Same-sex marriage gets the go-ahead in Jersey
Proposals for same-sex marriage have been given the go-ahead in Jersey.
As crown dependencies, the Balliwicks of Jersey and Guernsey (the Channel Islands) – which have a population of just 165,000 – retain autonomy from the United Kingdom, and unlike England, Scotland and Wales, both continue to ban same-sex marriage.
However, as part of a concerted push on the island to bring its legislation up to date, Jersey and Guernsey’s Chief Ministers have filed proposals to bring the island’s laws up to date.

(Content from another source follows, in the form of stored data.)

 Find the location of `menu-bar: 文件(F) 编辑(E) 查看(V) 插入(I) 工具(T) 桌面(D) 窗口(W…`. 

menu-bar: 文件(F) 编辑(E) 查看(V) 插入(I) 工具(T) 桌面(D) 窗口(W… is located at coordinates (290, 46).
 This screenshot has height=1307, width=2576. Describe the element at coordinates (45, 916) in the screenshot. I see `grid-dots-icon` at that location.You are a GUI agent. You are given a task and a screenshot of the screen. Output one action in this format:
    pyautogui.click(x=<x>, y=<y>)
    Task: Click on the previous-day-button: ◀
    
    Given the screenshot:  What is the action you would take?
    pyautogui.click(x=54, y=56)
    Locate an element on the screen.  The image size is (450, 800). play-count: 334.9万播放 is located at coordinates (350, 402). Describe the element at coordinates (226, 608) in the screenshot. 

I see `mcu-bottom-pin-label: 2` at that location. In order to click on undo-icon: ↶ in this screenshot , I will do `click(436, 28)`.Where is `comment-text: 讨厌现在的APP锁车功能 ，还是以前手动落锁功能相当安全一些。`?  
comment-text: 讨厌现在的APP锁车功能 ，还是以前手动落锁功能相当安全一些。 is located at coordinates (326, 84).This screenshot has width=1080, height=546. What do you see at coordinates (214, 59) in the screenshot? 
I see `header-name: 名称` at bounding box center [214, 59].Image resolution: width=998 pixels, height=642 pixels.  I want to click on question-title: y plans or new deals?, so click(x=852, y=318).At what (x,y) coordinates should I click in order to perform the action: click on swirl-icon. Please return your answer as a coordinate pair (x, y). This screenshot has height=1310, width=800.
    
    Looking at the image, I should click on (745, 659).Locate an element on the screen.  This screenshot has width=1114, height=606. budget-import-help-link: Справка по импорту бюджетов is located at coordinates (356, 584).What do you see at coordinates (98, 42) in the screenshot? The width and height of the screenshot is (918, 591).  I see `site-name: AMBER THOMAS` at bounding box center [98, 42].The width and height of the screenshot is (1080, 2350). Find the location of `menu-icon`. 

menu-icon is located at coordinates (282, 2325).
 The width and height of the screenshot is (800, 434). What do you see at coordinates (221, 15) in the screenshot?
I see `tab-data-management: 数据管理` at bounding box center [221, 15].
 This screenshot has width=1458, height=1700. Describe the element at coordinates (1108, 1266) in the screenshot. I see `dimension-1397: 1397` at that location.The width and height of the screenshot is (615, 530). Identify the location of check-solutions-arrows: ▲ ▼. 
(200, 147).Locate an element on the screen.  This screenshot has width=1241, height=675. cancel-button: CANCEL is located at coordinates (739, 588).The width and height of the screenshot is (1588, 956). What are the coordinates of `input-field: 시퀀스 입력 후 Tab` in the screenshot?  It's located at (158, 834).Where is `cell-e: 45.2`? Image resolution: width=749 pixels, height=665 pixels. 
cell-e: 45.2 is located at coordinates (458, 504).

Today, the Jersey States overwhelmingly accepted proposals that will bring Jersey into line with England, Wales and Scotland, by permitting same-sex couples to wed.
Same-sex marriage was backed overwhelmingly, with 37 votes for and just four against, and one abstention.
The proposals now move ahead to the next state, with legislation required to be presented prior to January 2017.
The move paves the way for the first same-sex weddings to potentially start by late 2017.
LGBT group Liberate wrote: “We are delighted to announce that the States Assembly in Jersey have voted 37-4 (with one abstention) in favour of introducing same sex marriage! Congratulations all in Jersey!”
Changes were also made to divorce laws and laws governing parental responsibility.
The move means that Jersey is now ahead of Northern Ireland – where proposals for equal marriage were resoundingly blocked by the DUP in the devolved Stormont Assembly.
However, amid a political crisis in Northern Ireland, there have been some calls for same-sex marriage to be implemented through other routes.